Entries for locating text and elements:
--*--

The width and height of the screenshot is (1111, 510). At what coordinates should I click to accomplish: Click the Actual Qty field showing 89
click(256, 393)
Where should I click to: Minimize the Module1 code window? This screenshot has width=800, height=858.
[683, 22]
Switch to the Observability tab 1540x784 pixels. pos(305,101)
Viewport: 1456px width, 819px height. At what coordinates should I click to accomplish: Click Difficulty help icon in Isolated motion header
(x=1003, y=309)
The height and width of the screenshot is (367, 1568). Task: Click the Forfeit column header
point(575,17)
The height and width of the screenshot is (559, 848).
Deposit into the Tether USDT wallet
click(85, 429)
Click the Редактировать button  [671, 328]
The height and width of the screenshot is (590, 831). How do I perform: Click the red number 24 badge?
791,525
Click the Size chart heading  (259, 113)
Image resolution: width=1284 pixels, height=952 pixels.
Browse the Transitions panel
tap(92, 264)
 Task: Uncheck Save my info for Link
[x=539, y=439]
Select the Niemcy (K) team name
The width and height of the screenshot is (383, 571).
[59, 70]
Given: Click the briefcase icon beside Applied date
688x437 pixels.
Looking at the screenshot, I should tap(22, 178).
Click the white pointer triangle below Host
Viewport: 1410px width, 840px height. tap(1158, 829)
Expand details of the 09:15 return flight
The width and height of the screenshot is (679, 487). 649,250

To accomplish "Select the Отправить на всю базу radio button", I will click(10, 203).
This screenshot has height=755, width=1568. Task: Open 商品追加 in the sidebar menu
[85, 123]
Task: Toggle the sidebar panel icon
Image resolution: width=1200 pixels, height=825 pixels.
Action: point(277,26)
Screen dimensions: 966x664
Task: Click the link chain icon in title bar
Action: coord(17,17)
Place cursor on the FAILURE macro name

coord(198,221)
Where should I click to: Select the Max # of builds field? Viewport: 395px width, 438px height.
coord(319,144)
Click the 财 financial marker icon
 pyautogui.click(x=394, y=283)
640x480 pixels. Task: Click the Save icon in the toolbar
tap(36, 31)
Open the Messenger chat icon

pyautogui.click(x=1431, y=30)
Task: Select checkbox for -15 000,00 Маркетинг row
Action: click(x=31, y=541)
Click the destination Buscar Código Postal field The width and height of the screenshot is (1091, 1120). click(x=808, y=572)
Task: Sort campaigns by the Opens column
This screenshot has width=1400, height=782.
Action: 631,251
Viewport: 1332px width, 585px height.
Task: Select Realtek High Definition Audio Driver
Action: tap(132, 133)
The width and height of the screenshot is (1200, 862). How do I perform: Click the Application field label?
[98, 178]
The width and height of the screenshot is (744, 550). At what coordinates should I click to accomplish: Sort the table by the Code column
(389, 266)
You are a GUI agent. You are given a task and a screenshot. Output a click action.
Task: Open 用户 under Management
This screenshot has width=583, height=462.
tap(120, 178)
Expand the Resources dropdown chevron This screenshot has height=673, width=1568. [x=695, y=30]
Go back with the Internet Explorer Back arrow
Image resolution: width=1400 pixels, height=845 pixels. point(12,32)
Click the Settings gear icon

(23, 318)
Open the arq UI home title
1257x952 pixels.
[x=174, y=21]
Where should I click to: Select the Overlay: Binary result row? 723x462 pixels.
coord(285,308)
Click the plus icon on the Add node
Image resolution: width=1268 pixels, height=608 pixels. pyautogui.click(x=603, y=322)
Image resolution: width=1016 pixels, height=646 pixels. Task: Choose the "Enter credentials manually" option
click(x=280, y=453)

--*--

**WHAT THE TASK REQUIRES**
Duplicate the entries above from the line with "Click the white pointer triangle below Host" up to and including the line with "Click the destination".

**RESPONSE FOR THIS EXERCISE**
Click the white pointer triangle below Host
Viewport: 1410px width, 840px height. tap(1158, 829)
Expand details of the 09:15 return flight
The width and height of the screenshot is (679, 487). 649,250

To accomplish "Select the Отправить на всю базу radio button", I will click(10, 203).
This screenshot has height=755, width=1568. Task: Open 商品追加 in the sidebar menu
[85, 123]
Task: Toggle the sidebar panel icon
Image resolution: width=1200 pixels, height=825 pixels.
Action: point(277,26)
Screen dimensions: 966x664
Task: Click the link chain icon in title bar
Action: coord(17,17)
Place cursor on the FAILURE macro name

coord(198,221)
Where should I click to: Select the Max # of builds field? Viewport: 395px width, 438px height.
coord(319,144)
Click the 财 financial marker icon
 pyautogui.click(x=394, y=283)
640x480 pixels. Task: Click the Save icon in the toolbar
tap(36, 31)
Open the Messenger chat icon

pyautogui.click(x=1431, y=30)
Task: Select checkbox for -15 000,00 Маркетинг row
Action: click(x=31, y=541)
Click the destination Buscar Código Postal field The width and height of the screenshot is (1091, 1120). click(x=808, y=572)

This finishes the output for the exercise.